Draft: Add upvotes_count to merge_requests table
What does this MR do?
Related to #263365
This MR adds a new column upvotes_count
to the merge_requests table. This will be used to perform sorting by popularity on Merge Requests in Basic and Advanced Search (future MRs will implement the logic). Additionally the new column can be used to improve performance on the merge requests list (which sorts by popularity doing a join currently).
Add a temporary index in a post migration to improve select and update SQL performance. This will be removed in the next milestone per #340299 (closed)
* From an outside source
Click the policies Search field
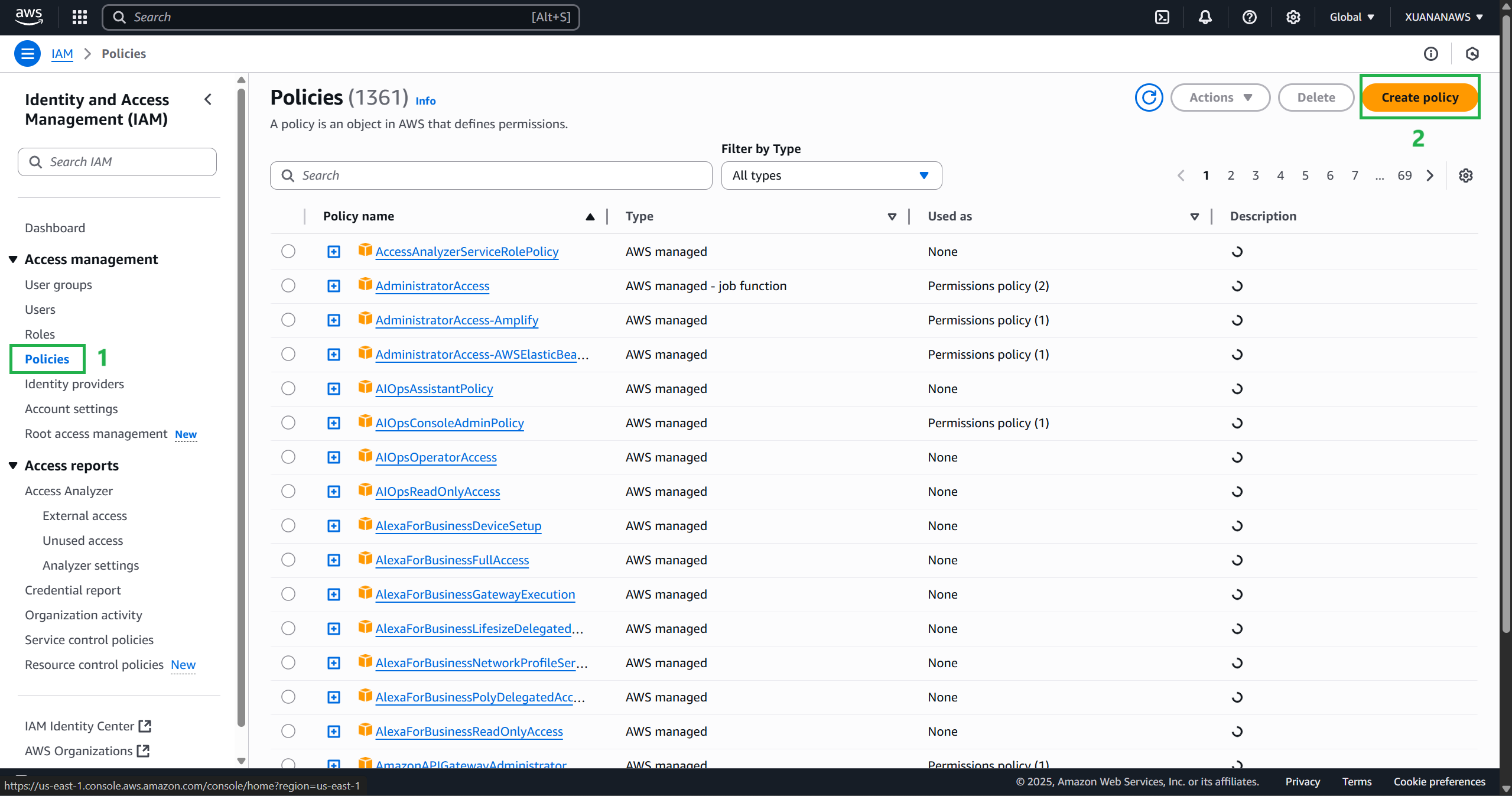(490, 176)
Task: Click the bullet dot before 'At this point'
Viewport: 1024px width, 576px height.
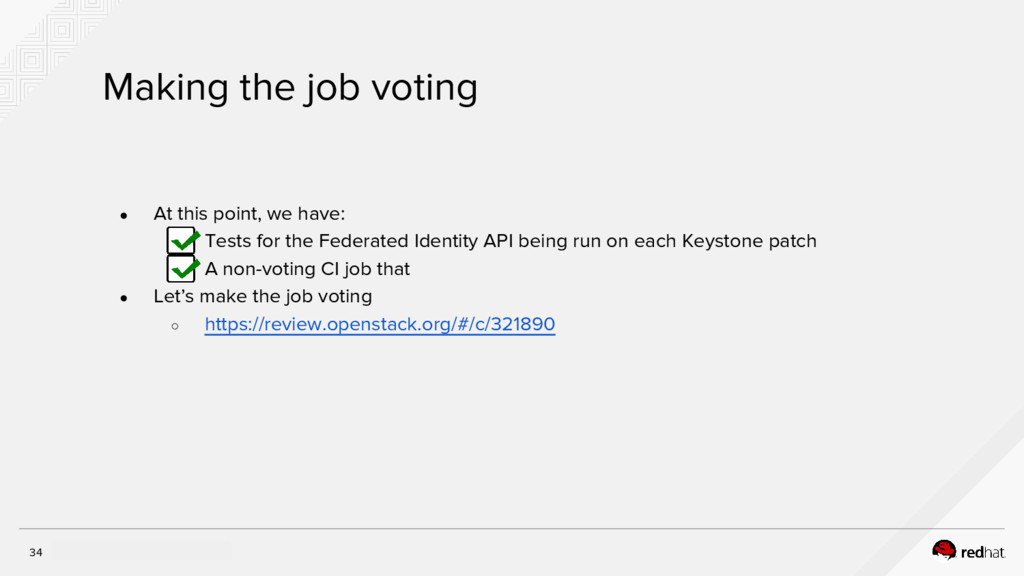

The migration is done in post migration using a background migration to perform the backfill of data.
Screenshots or Screencasts (strongly suggested)
How to setup and validate locally (strongly suggested)
Database
Background Migration Details:
3466338 items to update
batch size = 5000
3466338 / 5000 = 694 batches
Estimated times per batch:
- 12ms for select statement with 5000 items (see linked explain plan)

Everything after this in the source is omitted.